[Dataset excerpts]
◆ ◆ ◆ ◆

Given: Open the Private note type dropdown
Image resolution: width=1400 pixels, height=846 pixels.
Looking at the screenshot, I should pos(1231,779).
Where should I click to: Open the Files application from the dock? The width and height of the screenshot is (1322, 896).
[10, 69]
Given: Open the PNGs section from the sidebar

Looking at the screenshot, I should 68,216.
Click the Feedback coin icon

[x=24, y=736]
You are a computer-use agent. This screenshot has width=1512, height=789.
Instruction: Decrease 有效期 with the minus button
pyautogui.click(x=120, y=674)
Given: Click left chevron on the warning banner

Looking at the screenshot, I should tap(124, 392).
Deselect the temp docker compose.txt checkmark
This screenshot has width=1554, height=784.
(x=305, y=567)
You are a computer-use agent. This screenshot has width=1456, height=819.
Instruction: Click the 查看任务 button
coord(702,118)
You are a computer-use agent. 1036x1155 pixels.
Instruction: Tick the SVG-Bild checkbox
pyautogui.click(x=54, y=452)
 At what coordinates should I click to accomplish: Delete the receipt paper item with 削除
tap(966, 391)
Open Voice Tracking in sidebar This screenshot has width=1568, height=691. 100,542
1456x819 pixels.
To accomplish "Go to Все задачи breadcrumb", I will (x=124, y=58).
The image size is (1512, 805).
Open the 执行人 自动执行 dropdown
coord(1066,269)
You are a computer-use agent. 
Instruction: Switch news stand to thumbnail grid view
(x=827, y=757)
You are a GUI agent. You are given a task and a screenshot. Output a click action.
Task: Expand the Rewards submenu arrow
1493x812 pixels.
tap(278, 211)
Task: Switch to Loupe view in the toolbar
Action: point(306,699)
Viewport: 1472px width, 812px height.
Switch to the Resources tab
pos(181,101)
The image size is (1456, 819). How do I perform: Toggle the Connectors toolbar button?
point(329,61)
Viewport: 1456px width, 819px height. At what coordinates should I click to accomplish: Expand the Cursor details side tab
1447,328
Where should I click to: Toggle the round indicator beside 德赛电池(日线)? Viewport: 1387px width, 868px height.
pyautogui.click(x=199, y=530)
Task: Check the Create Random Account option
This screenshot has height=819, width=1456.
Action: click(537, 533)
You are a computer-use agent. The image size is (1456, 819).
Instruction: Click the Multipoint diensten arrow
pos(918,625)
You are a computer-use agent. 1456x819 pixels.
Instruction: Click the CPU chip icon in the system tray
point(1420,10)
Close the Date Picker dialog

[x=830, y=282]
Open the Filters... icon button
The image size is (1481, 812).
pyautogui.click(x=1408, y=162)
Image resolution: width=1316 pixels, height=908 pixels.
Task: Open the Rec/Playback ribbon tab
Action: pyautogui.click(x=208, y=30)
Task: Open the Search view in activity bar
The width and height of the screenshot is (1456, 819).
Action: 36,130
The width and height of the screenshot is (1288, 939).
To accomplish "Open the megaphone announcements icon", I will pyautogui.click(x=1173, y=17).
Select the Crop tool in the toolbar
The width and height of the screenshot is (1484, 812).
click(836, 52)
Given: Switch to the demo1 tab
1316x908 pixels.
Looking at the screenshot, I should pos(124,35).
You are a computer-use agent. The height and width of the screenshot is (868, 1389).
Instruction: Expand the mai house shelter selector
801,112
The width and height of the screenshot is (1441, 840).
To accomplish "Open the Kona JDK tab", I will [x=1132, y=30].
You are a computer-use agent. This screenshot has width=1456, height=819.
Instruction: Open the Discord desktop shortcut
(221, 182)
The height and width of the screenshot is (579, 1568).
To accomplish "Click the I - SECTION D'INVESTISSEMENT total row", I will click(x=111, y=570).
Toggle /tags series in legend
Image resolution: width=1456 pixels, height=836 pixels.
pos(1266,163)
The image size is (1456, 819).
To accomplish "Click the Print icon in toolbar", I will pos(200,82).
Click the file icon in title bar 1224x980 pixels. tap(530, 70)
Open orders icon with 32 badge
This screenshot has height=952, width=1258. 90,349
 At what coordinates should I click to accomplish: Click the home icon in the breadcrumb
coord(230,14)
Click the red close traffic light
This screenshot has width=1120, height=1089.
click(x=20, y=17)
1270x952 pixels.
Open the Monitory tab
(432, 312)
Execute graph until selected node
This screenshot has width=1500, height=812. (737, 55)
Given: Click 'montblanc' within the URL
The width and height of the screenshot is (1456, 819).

◆ ◆ ◆ ◆

▶ **DIRECTIONS**:
Write down exactly the span of lines above from the one containing "This screenshot has height=819, width=1456." to the one containing "Task: Open the Search view in activity bar", both ends included.

▶ **FINAL ANSWER**:
This screenshot has height=819, width=1456.
Action: click(537, 533)
You are a computer-use agent. The image size is (1456, 819).
Instruction: Click the Multipoint diensten arrow
pos(918,625)
You are a computer-use agent. 1456x819 pixels.
Instruction: Click the CPU chip icon in the system tray
point(1420,10)
Close the Date Picker dialog

[x=830, y=282]
Open the Filters... icon button
The image size is (1481, 812).
pyautogui.click(x=1408, y=162)
Image resolution: width=1316 pixels, height=908 pixels.
Task: Open the Rec/Playback ribbon tab
Action: pyautogui.click(x=208, y=30)
Task: Open the Search view in activity bar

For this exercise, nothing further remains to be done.